SLS also known as Selective Laser Sintering, primarily used to quickly produce three-dimensional parts, layer by layer, from powdered materials.

3D Printing using SLS (Selective Laser Sintering) Process

What is SLS 3D Printing

SLS also known as Selective Laser Sintering, primarily used to quickly produce three-dimensional parts, layer by layer, from powdered materials. The CO2 Laser provides a concentrated heating which welds (sinters) the powder within a precisely controlled chamber. SLS has the distinctive advantage of having the wide variety of materials that can be suitable for functional analysis.

How SLS works:

SLS process produces parts directly from 3D CAD model; layer by layer similar to SLA but rather than liquid resin, powder is used. The CO2 Laser provides a concentrated heating beam which is traced over the tightly compacted layer of fine heat-fusible powder. The temperature in the entire chamber is maintained little below the melting point of the powder. So the laser slightly raises the temperature to cause sintering, means welding without melting. For the next level, the piston moves down along with the formed object and powder is spread with a roller for the next layer. Process repeats until the full object is formed. Functional products with snap fits, living hinges, thermally and mechanically loaded parts. SLS has a wide variety of materials available. SLS polyamide (Nylon) material allows the production of fully functional prototypes with high strength and suitable for snap fits, living hinges features. SLS (GF) Glass Filled Nylon is suitable for high thermal resistance and high impact strength prototypes. SLS Somos is used for functional rubber like parts.

SLS MACHINE OVERVIEW

SLS-machine-diagram

Advantages of SLS Process

  • The SLS polyamide (Nylon) material allows the production of fully functional prototypes with high mechanical and thermal resistance and suitable for snap fits, living hinges features.
  • Glass filled Nylon is suitable for functional applications that require strength & rigidity under the extreme conditions of high temperature or chemical agents.
  • Rubber like flexible parts can be directly made using elastomer polymer Somos 201, shore A hardness 75, suitable for seals, gaskets & high temperature applications.
  • Durable metal parts and mould inserts direct from CAD model using ST200 similar to P20 steel.
  • Low density complex investment casting patterns - directly from CAD files using Cast form PS.

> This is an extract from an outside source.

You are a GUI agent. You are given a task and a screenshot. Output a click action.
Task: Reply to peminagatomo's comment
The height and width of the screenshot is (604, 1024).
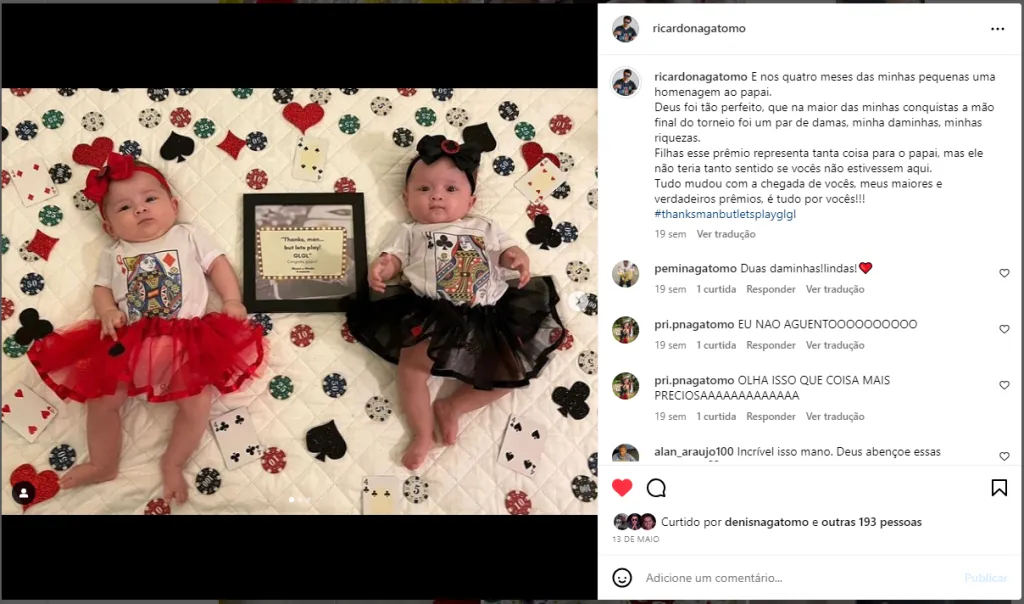click(x=771, y=289)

Limitations of SLS Process

  • Typical SLS parts have little rough grainy & porous surface finish which is not as smooth as SLA but acceptable for most applications, but parts can be easily primed and finished to the smooth level.
  • The larger shrink rates of SLS increase the tendency for the prototype to warp, bow or curl subject to the part geometry.
  • SLS features detail is not as crispy and sharp as produced by SLA.

General Applications of SLS parts

  • Conceptual models for effectively evaluating, optimising and communicating your design.
  • End use products without spending on tooling, moulding and machining.
  • Functional SLS parts allow you to test in real world environments.
  • SLS parts can be directly used for manufacturing Automotive, Aerospace and Engineering components

Use SLS for:

  • Functional prototypes with high mechanical and thermal resistance
  • Ability to easily make very complex geometries directly from digital CAD data.
  • Functional applications that require strength and rigidity under the extreme conditions
  • For conceptual and functional models.

Are you looking to 3d print parts out of SLS Process?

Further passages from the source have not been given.